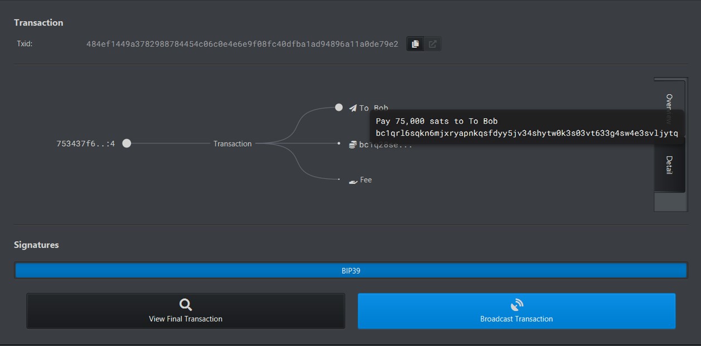Click the 753437f6..:4 input label
The width and height of the screenshot is (701, 346).
[85, 144]
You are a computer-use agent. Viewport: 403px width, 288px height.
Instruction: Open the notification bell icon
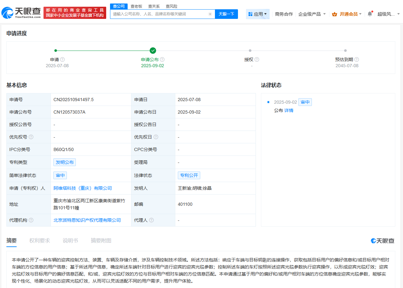370,14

### AIM
Quote the data above verbatim, leaving out the pictures.

### FINAL RESULT
Click the 753437f6..:4 input label
The width and height of the screenshot is (701, 346).
[85, 144]
You are a computer-use agent. Viewport: 403px width, 288px height.
Instruction: Open the notification bell icon
370,14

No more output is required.